#### [Task]
Retype, exactly as written, every line from the one containing "981x463 pixels." through the last line of the records below, both included; skip the pictures.

[Stored data]
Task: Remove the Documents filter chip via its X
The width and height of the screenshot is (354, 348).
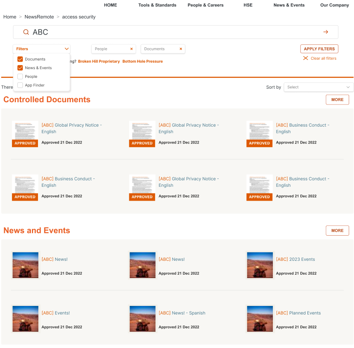Action: [x=181, y=49]
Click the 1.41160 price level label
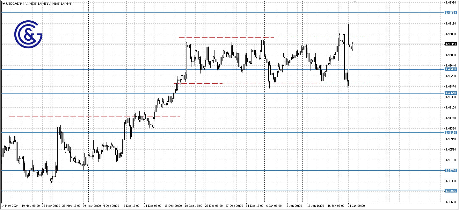 point(451,133)
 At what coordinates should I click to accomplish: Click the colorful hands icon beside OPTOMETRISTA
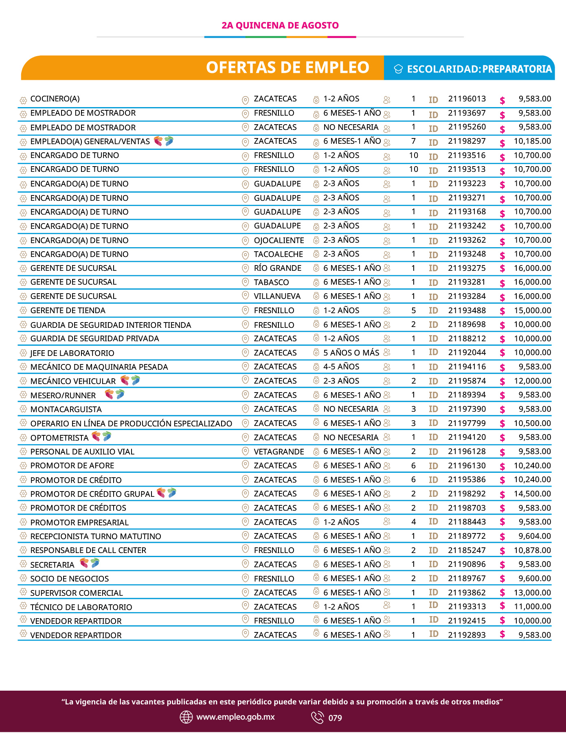coord(101,437)

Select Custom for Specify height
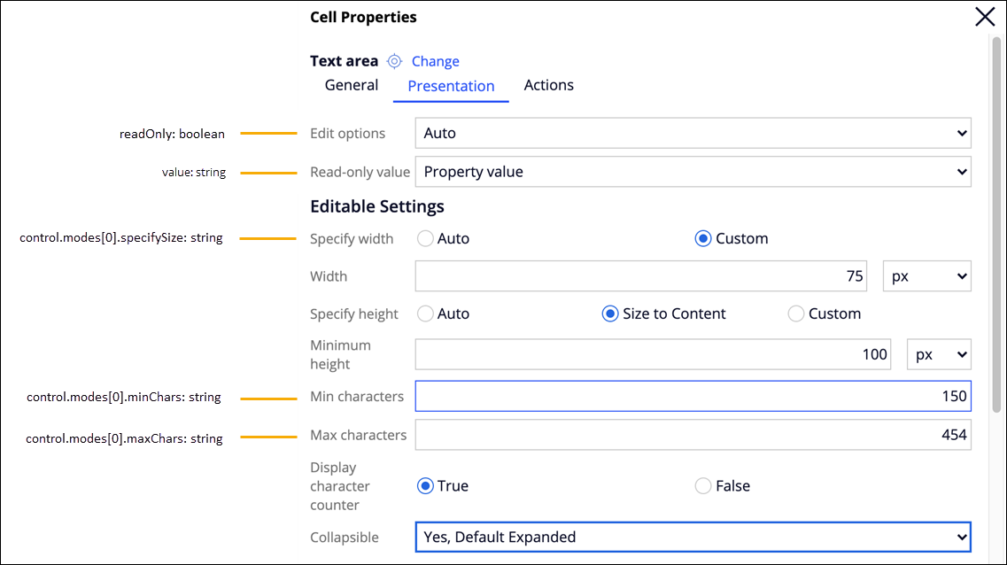796,313
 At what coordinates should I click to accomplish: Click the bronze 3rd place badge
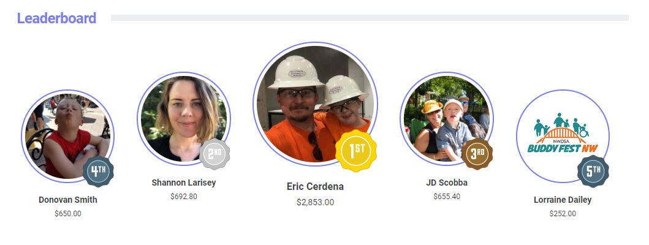(477, 154)
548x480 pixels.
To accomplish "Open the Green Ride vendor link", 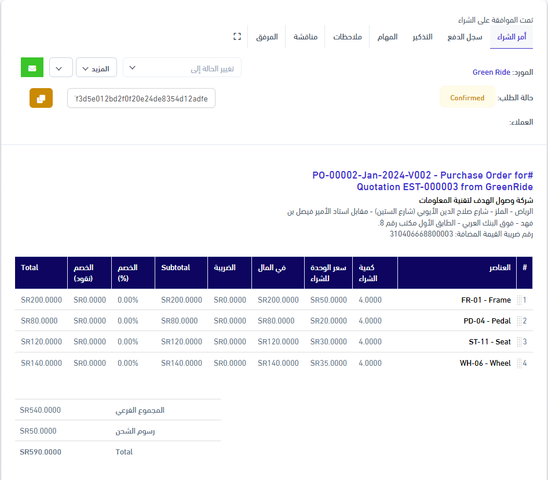I will point(491,72).
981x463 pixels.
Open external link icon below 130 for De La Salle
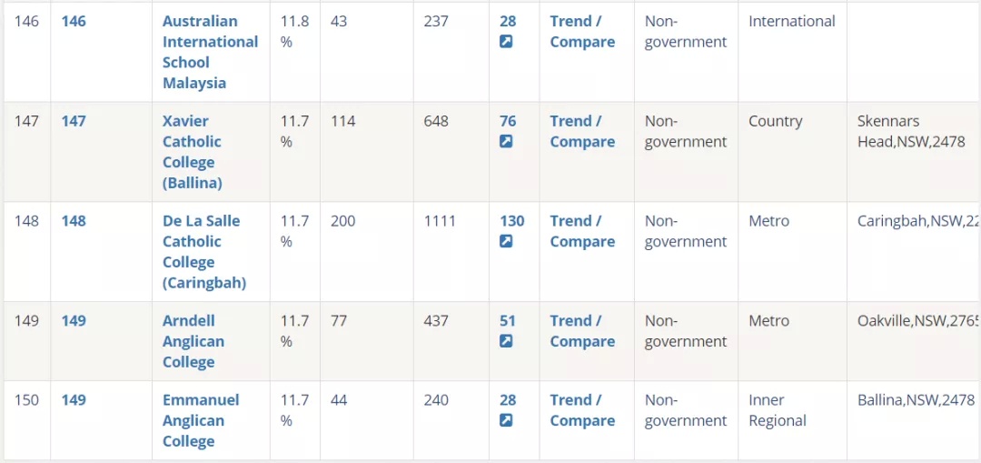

#### [Answer to this problem]
981x463 pixels.
Open external link icon below 130 for De La Salle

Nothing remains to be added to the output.